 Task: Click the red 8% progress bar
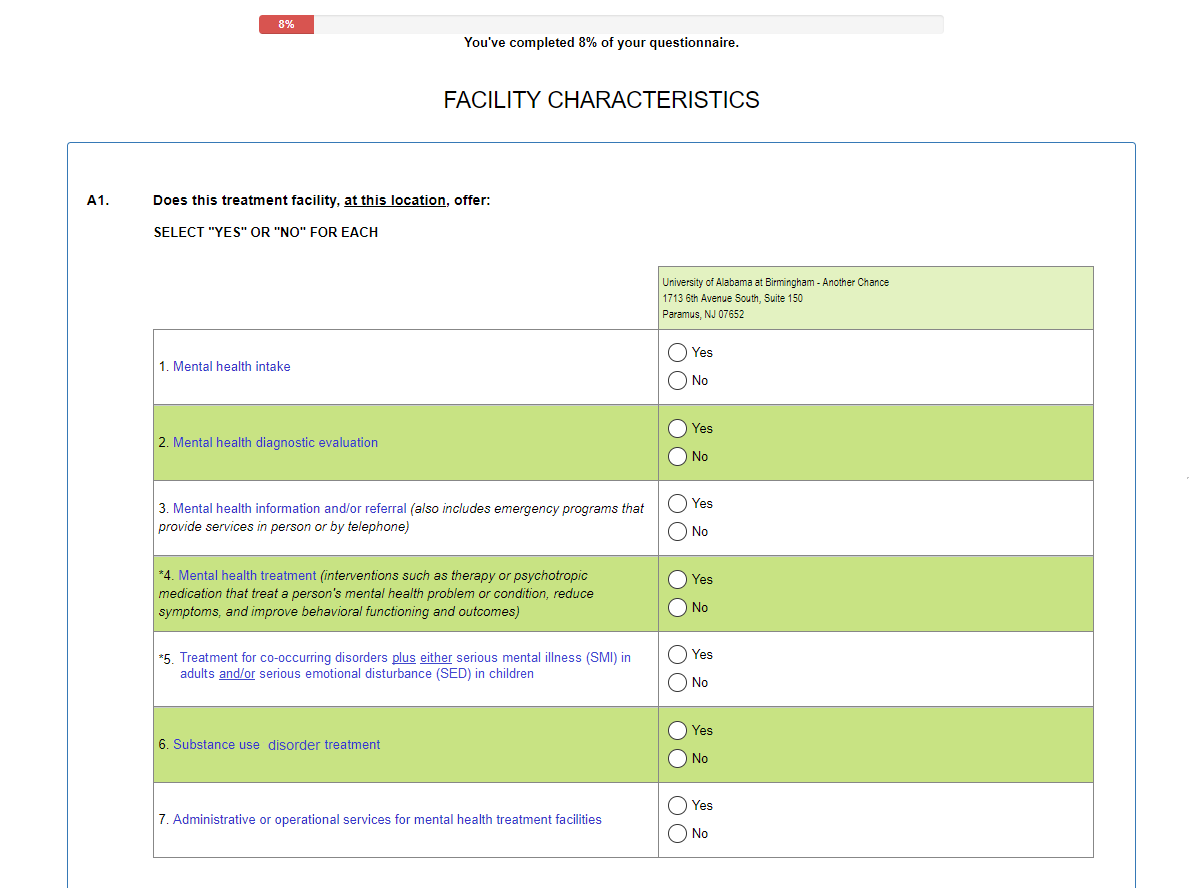pyautogui.click(x=286, y=25)
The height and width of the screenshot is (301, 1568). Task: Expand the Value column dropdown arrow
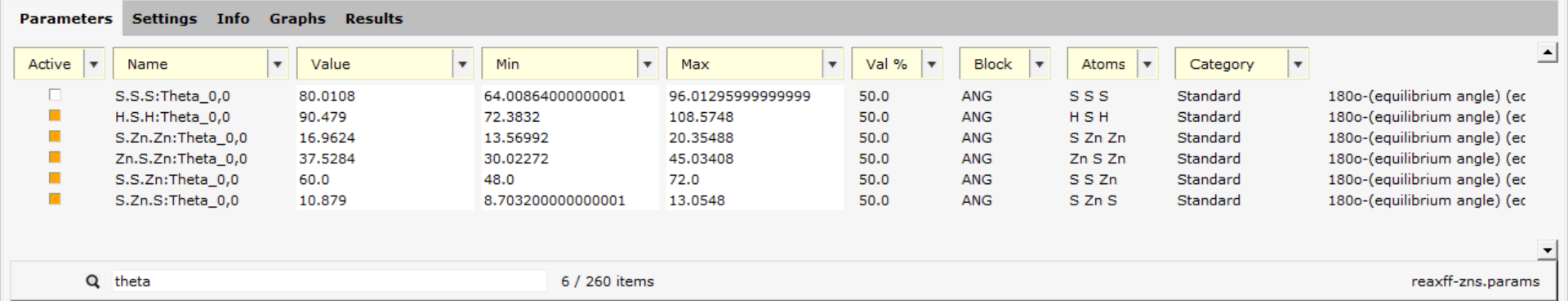[x=462, y=64]
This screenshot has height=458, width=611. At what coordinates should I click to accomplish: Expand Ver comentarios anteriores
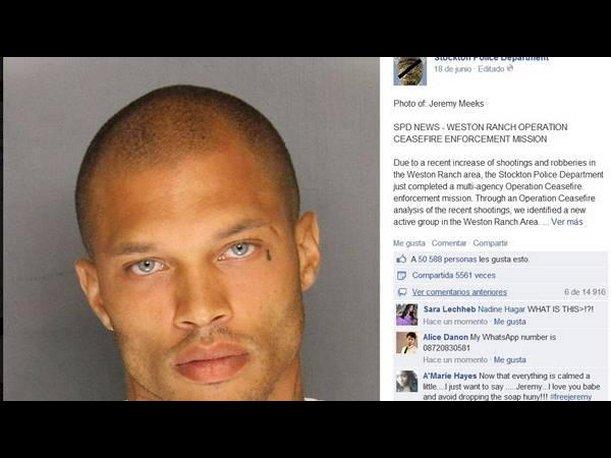click(x=459, y=292)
========================================
TASK TO CARRY OUT = Return every entry above exactly. Pictures stay out.

RESULT OF THE EXERCISE =
 Task: Click the red 8% progress bar
pyautogui.click(x=286, y=25)
The height and width of the screenshot is (301, 1568). Task: Expand the Value column dropdown arrow
[x=462, y=64]
This screenshot has height=458, width=611. At what coordinates should I click to accomplish: Expand Ver comentarios anteriores
click(x=459, y=292)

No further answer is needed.